Criteria for Success

The purpose of OAT is to facilitate the incorporation of ontological methods in MBSE and the exchange of ideas in this area. Individuals with interest in ontology in MBSE are encouraged to participate in the development of this site and to help identify material that should be included. The success criteria for OAT is:

  • Ontological analysis is recognized as an enabler for good modeling
  • Identification of ontologies needed for engineering modeling
  • Identification of material for ontology development
  • Ontologies accepted as drafts by standards groups
  • Demonstration of integration of reasoning with engineering languages
  • Adoption of standard semantic formalisms for engineering language standards
  • Identification of expressiveness requirements for engineering languages

Topic Overview / Description

Model-based systems engineering (MBSE) is the formalized application of system modeling for requirements, design, analysis, verification, and validation. Modeling begins in the conceptual design phase and continues throughout product development and later life cycle phases. In MBSE, models are used as requirements and design specifications. In the INCOSE strategic vision, models replace documents as the primary product or artifact of the system engineering process. Success of the vision requires a firm mathematical foundation for real world representations and high fidelity simulation with a unified methodology that produces high quality, reusable models. Standards for developing, sharing, and managing models are required to achieve this vision.

Ontology

Ontology as a philosophical discipline aims at developing a system of general categories, the relationships between them and the rules that govern them which together form a theory of reality. How does ontology relate to the practice of building models in an engineering modeling language such as SysML or ISO15926? Models are used to describe systems that exist or might exist in the real world. An ontology provides the concepts used to describe the real world and their meaning. Use of standardized ontologies, which make concepts precise, enables better model sharing. For more on the state of ontology in engineering read graves-current-state-ontology-cb.pdf The development of system engineering ontologies that can be used as libraries will facilitate the ability to quickly develop models and to make their sharing easier.

Formal Semantics

Collaboration and sharing of models requires that models use common terminology and the terminology has well-defined meaning. For collaboration, the meaning of the models needs to be expressed without the models having to be accompanied by subject domain experts. For concepts like part of and product version, the informal meaning and even natural language definitions within standards are not sufficiently precise to rule out different interpretations for the same term. A formal semantics for a modeling language enables a precision of standardization not possible with syntactic and data interchange formats. A formal semantics is required to make ontology meaning precise as well as making the meaning of models precise.

Reasoning

Of particular interest to OAT is the integration of reasoning with modeling. In order to draw valid conclusions from models automatically, computer programs require an expressive modeling (ontology) language with ontology standards (concepts used in the models). The language must have an inference rule semantics that can be used for automated reasoning that is in accord with the intended meaning of the models. The establishment of a recognized formal semantics for modeling languages can enable integrated automated reasoning into the development process. Automated reasoning can mitigate engineering tasks that are currently manual, error prone, and time consuming. Models are used to perform analysis and answer questions. The complexity of product development has outstripped the capability to manually perform analysis and answer questions. For more on this see integrating_reasoning_10-oct-11.pdfintegration_15-mar-12.pdf

Measure of Success

OAT success is to be measured against the OAT success criteria. The success is incremental. This section of the Wiki will be updated as evidence is obtained. Evidence of success for each of the criteria are described below.

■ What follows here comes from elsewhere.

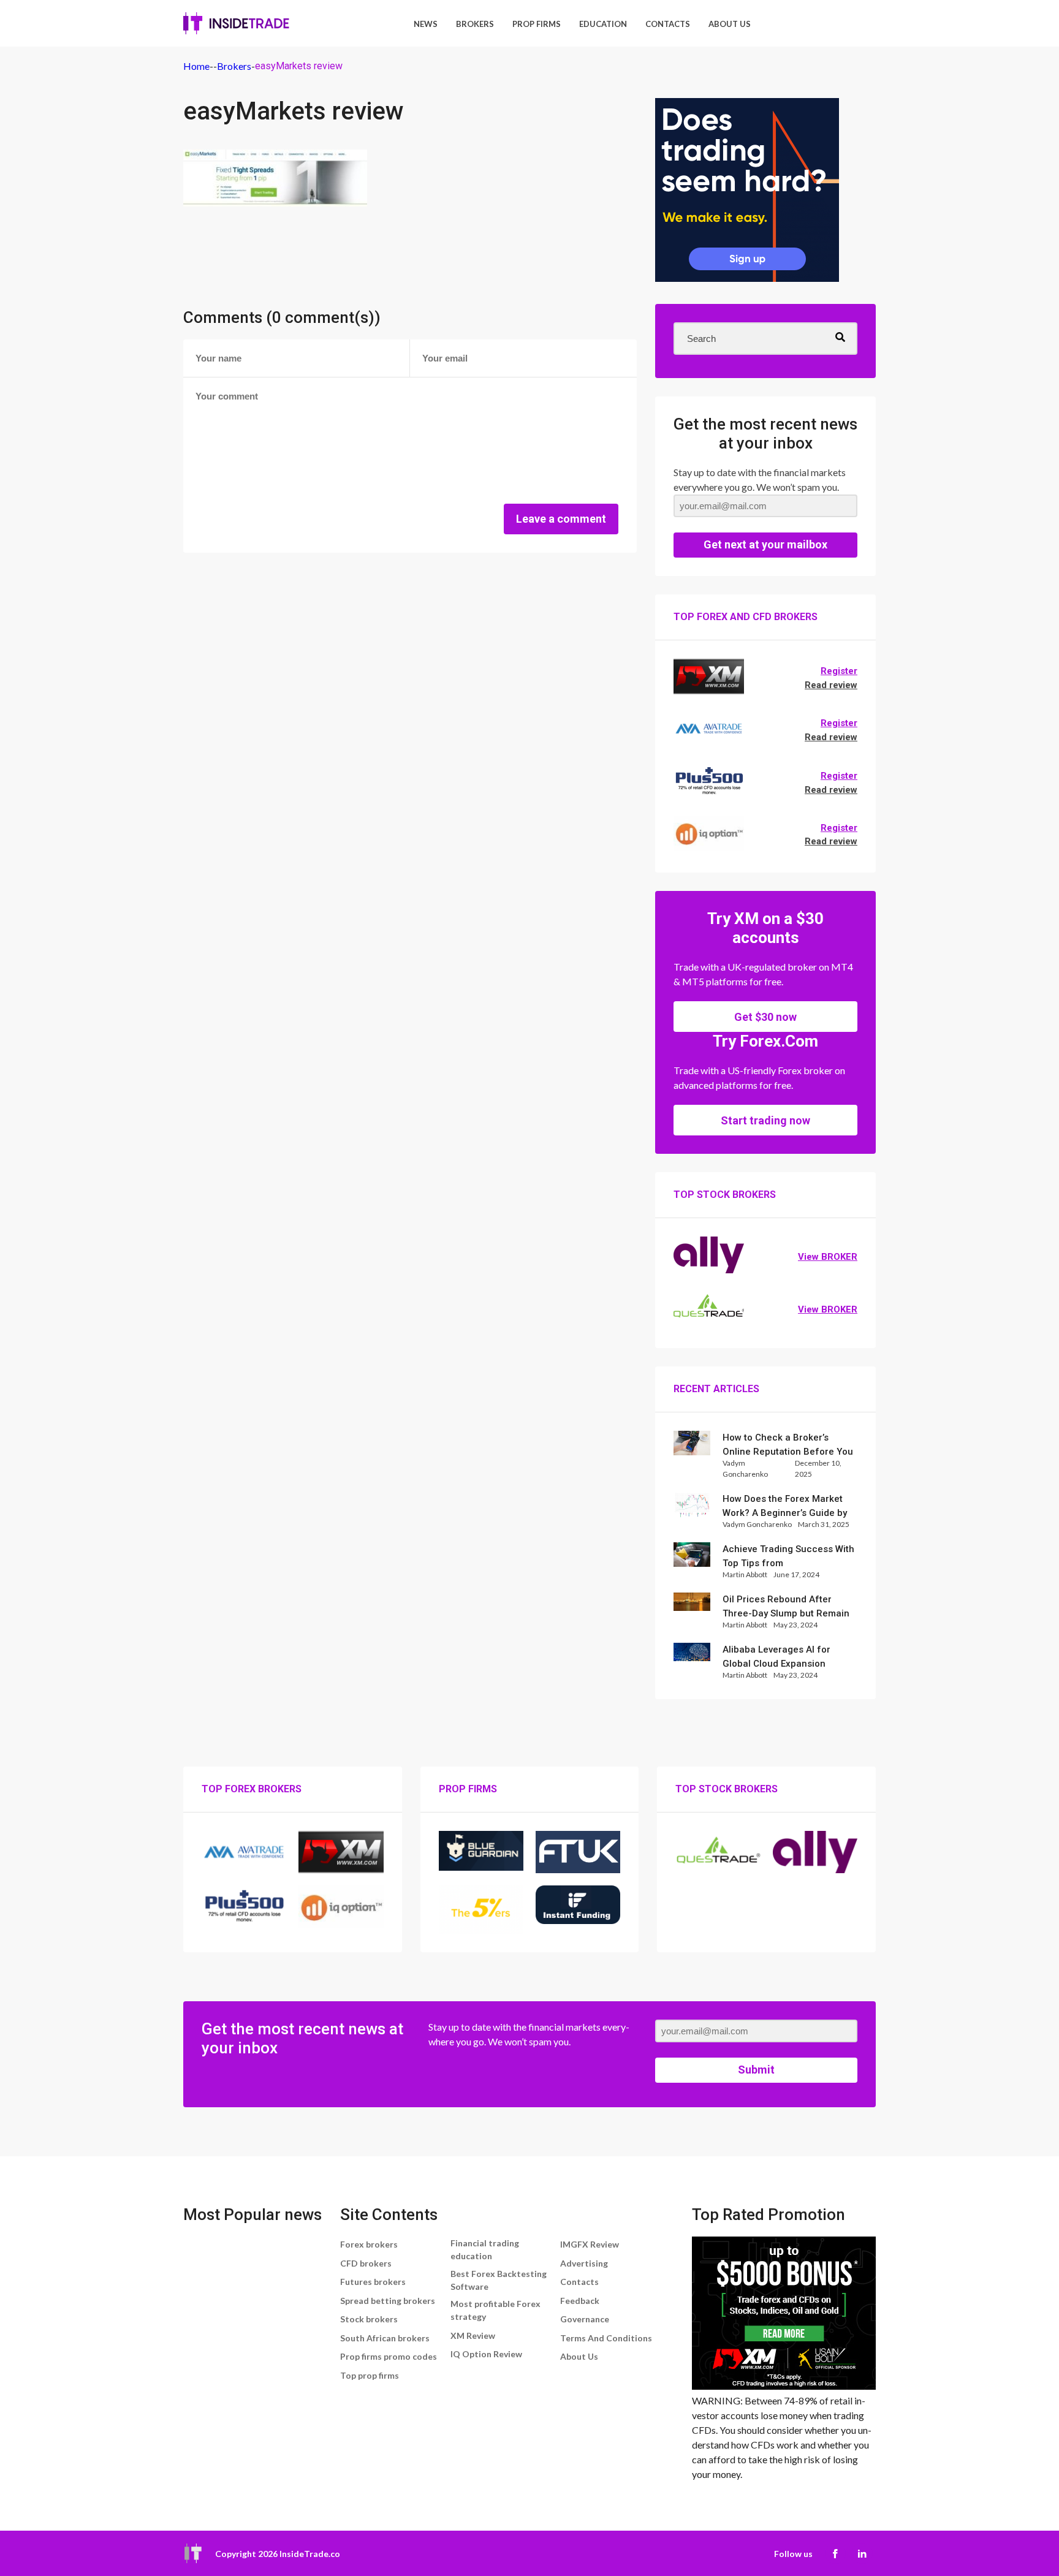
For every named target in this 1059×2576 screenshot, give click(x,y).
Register (839, 670)
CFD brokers (366, 2263)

Acceptance of ontology as component of engineering modeling

Evidence of ontology use means not just that practitioners use the term ontology, but there is documented use of methodology and conceptualizations which are part of the ontology literature, are used in engineering.

Identification of ontology development methodology

Develop and identifying knowledge engineering principles for constructing ontologies

Principles for constructing ontologies from an ontology theorist ontoclean.pdf
common mistakes made in constructing models common_mistakes.ppt

Evaluation of Engineering Languages with respect to representing ontologies

The objective is to identify research which evaluates the suitability of engineering languages for representing ontologies and for integrating with reasoning.\\

Paper on integrating reasoning with SysML integration_15-mar-12.pdf

Develop Ontology Taxonomy

Develop a taxonomy of the ontologies needed for system engineering

Charts outlining a hierarchy of ontologies for product development ontologies-jenkins.pptx

Develop reusable ontologies

The objective is to provide links to publically available ontologies that might be candidates for standardization.

Formal semantics for engineering languages

The objective is to document research on the formal semantics of engineering languages particularly as regards to representing ontologies.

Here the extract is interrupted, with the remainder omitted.